Alissa McAloon, Publisher

November 7, 2019

1 Min Read

The Chinese government is looking to strengthen the restrictions it already places on how minors play online games through a series of new regulations detailed by Niko Partners this week.

A notice shared by China’s State Administration of Press and Publication dives into six new measures that build on existing systems to better track and restrict how much time and money minors spend playing PC and mobile games.

Those changes would require PC and mobile games to use upgraded real name identification systems that tie ID numbers to names from the government’s citizen database, similar to what’s already been implemented by Tencent in the past. Minors would be restricted to 1.5 hours of daily play on weekdays and 3 hours on weekends, with play between 10 pm and 8 am restricted entirely.

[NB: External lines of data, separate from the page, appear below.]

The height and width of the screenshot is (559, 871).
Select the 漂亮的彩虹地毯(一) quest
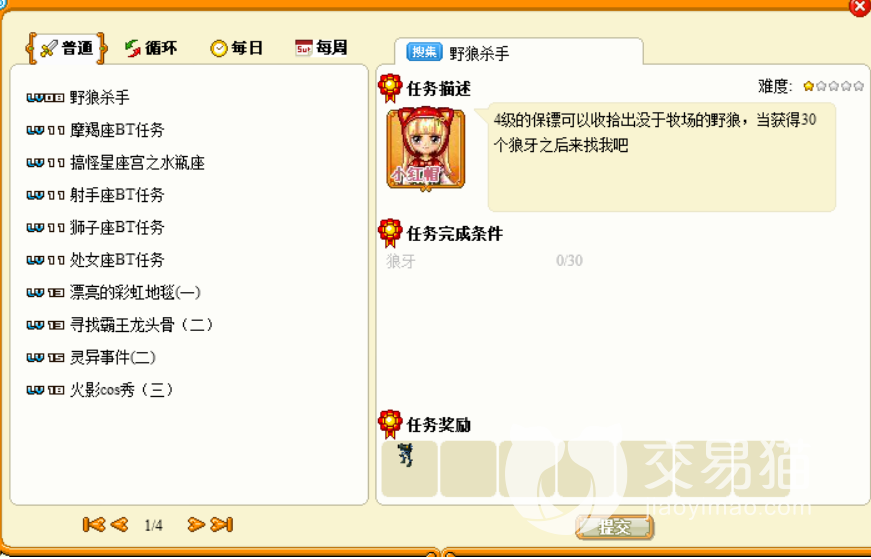[x=114, y=292]
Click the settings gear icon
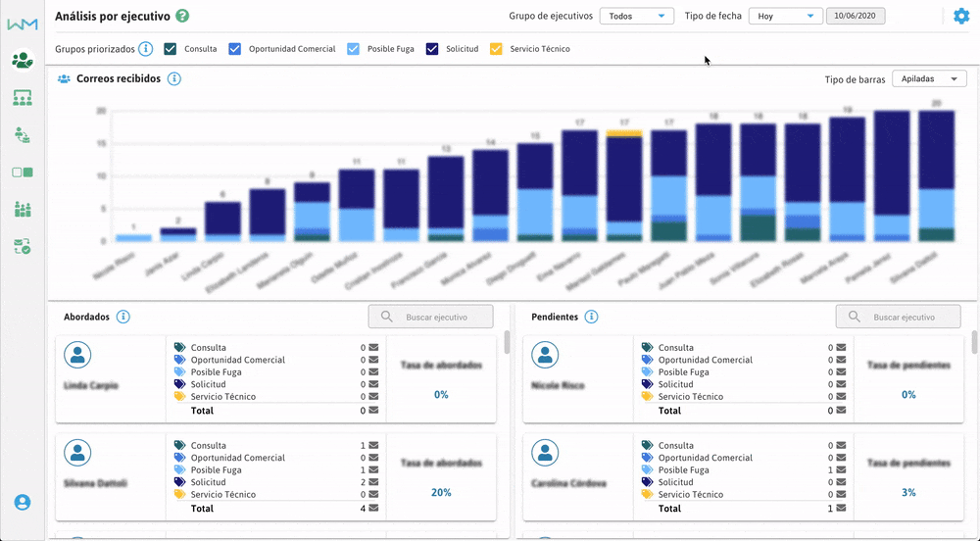The width and height of the screenshot is (980, 541). point(961,16)
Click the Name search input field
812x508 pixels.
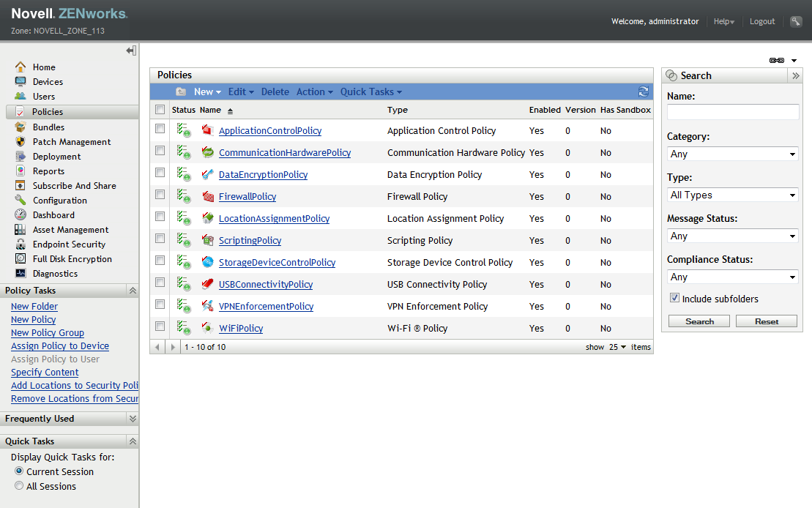tap(733, 112)
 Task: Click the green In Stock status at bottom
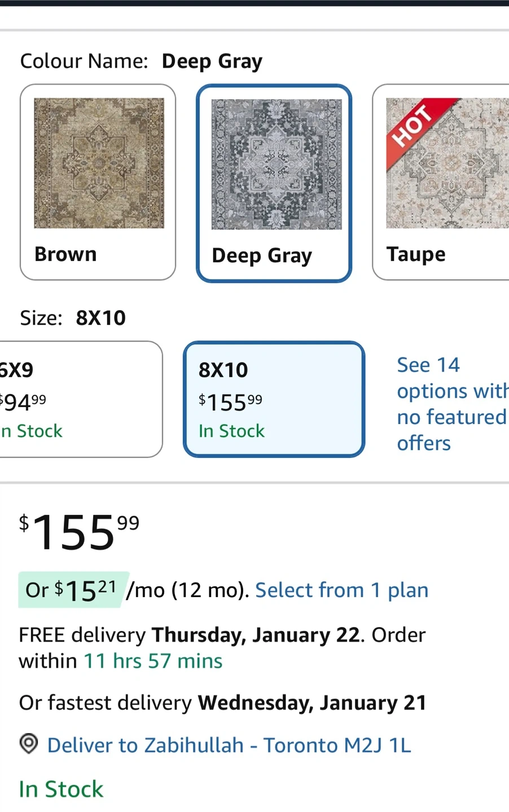(61, 789)
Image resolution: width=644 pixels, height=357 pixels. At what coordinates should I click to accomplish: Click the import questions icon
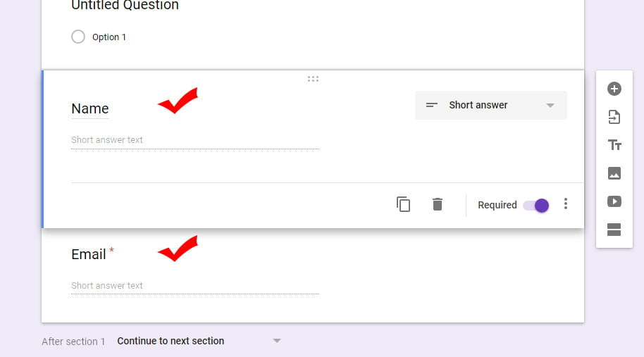coord(614,117)
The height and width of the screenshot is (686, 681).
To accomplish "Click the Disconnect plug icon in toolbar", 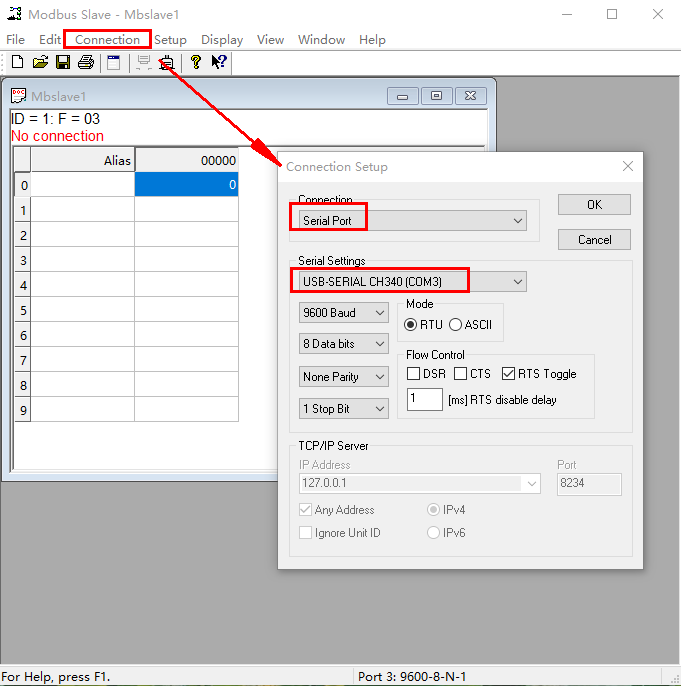I will click(167, 62).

Limits are also to be imposed on how much minors can spend in games. Under new regulations, publishers must block payment options for children under the age of 8, pose a single transaction limit of 50 RMB and a monthly limit of 200 RMB for minors between 8 and 16, and restrict spending to 100 RMB per transaction and RMB 400 per month for those between 16 and 18.

Those, and other new rules detailed in the full Niko Partners writeup, ultimately aim to curb video game addiction in minors and largely build on steps the Chinese government and game companies that have large operations in the country have previously implemented in some form.